In 1971, fashion was typically flares, or 'A' line dresses and loose, hippy kind of things. By contrast, Saint Laurent's square shouldered jackets, cinched waists and high heels had a very different, buttoned up look.

Not only did his clothes break the Carnaby Street mould, his new perfume did the same thing with the patchouli soaked pongs of the time. Rive Gauche was a volte-face; a crisp, tailored perfume that drew on wartime classics like Bandit and Miss Dior.

Like them, Rive Gauche is dark. Centred on a deep floral, it's an abstract bouquet covered with thick layers of aldehydes and musk. It feels like a black lacquered box with a floral design.

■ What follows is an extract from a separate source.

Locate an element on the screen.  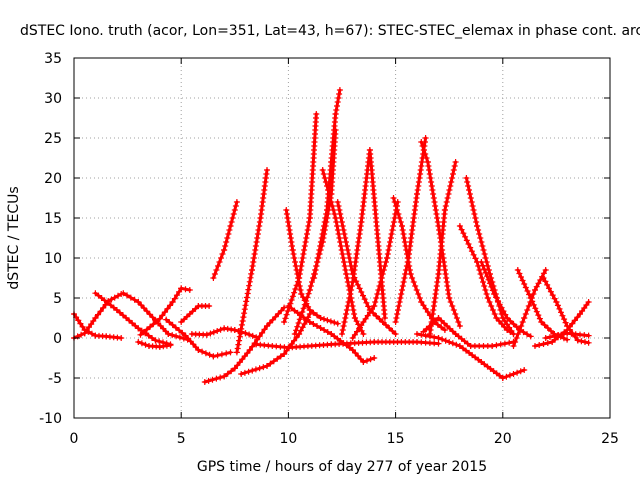
y-tick-label: 20 is located at coordinates (53, 179).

And then, shining out in sillage - there comes the masterstroke; a cherry-red fruity note. Suddenly, what was in danger of becoming Lady Bracknell takes on the air of Ma Griffe, the first so called teen scent.

For a while, Rive Gauche runs the tightrope of elegant chic; aldehydic repression on the right side, floral gaité to the left.
But it falls to neither side, and as time goes on it develops an earthy hum, a tired green bouquet, the Café press of warm bodies.


13th November 2020
This smells much like a stereotyped powdery vintage floral mix, with predominant rose and lemongrass opening that goes towards metallic aldehydes and soap with time.
I'd like to sample the original version and understand what makes it special, even if I find it beautiful now.
Adding: why am I hating the bottle so much?